__Passage fourni__:
C’est génial, c’est quelque chose qu’on a construit pour arriver à ce moment où le monde nous regarde. On répond présent à l’instant décisif, c’est ce sur quoi on travaille à Top Dawg Entertainment.

Comment tu expliques que ta musique parvienne à toucher autant de gens différents, il est de plus en plus rare qu’un artiste rap parvienne à un tel consensus ?

J’ai trouvé cet équilibre il y a longtemps, la différence c’est qu’aujourd’hui le public est là. Je fais ça depuis Section.80Overly DedicatedKendrick Lamar EP, et maintenant un public plus large s’en rend compte. Mon objectif c’est de trouver le juste milieu sans jamais me compromettre, même quand j’expérimente de nouveaux sons, c’est vraiment moi. Ma musique est faite pour parler à tout le monde, pas juste à une petite scène underground.

Ton album est sorti le 22 octobre, mais il a fuité sur le net dès le 18. Comment on vit ça ?

L’album a leaké quatre jours avant la sortie, et en fait c’était super ! Quatre jours, c’est le mieux que je pouvais espérer, c’est une victoire ! Beaucoup d’artistes ont vu leur album sortir sur le net bien avant, un mois pour J. Cole, deux semaines pour Big Sean. Donc 4 jours j’étais content : « prenez-le, parlez-en ! » Au final, ça a permis à plus de gens d’en entendre parler et de l’acheter le jour de la sortie pour me soutenir.

Oui, au final good kid m.A.A.d city s’est écoulé à 240 000 exemplaires en première semaine. Un meilleur score que le dernier Rick Ross ou la compilation de Kanye West, Cruel Summer.

C’est même le plus gros démarrage en rap depuis l’album de Drake, personne n’avait fait ça depuis un an. Mais je m’y attendais. Ma musique bénéficie d’un gros bouche à oreille depuis ma première mixtape, les ventes n’ont cessé de grimper à chaque fois, et on prédisait que l’album ferait dans les 200 000. Dès le leak du disque les éloges ont commencé à tomber et les chiffres n’ont cessé de grimper jusqu’à 240 000. Tout s’est fait naturellement.

Depuis mon premier projet, qu’on avait sorti sans aucune assise financière, les gens me suivent. On savait que ça continuerait à se développer de disque en disque, le progrès est continu depuis le début.

« On est allés chez Interscope les flingues à la main ! »

__Données recueillies__:

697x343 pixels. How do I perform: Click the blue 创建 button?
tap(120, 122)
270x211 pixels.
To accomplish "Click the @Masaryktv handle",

__Travail demandé__:
1. D'après l'entretien, combien d'exemplaires de good kid m.A.A.d city se sont écoulés en première semaine ?
2. Recopiez fidèlement le passage de l'entretien compris entre « Comment tu expliques » et « on vit ça ? », ces deux bornes incluses.
Ces données n'ont aucun lien avec l'entretien.

__Réponses par consigne__:
1. 240 000 exemplaires.

2.
Comment tu expliques que ta musique parvienne à toucher autant de gens différents, il est de plus en plus rare qu’un artiste rap parvienne à un tel consensus ?

J’ai trouvé cet équilibre il y a longtemps, la différence c’est qu’aujourd’hui le public est là. Je fais ça depuis Section.80Overly DedicatedKendrick Lamar EP, et maintenant un public plus large s’en rend compte. Mon objectif c’est de trouver le juste milieu sans jamais me compromettre, même quand j’expérimente de nouveaux sons, c’est vraiment moi. Ma musique est faite pour parler à tout le monde, pas juste à une petite scène underground.

Ton album est sorti le 22 octobre, mais il a fuité sur le net dès le 18. Comment on vit ça ?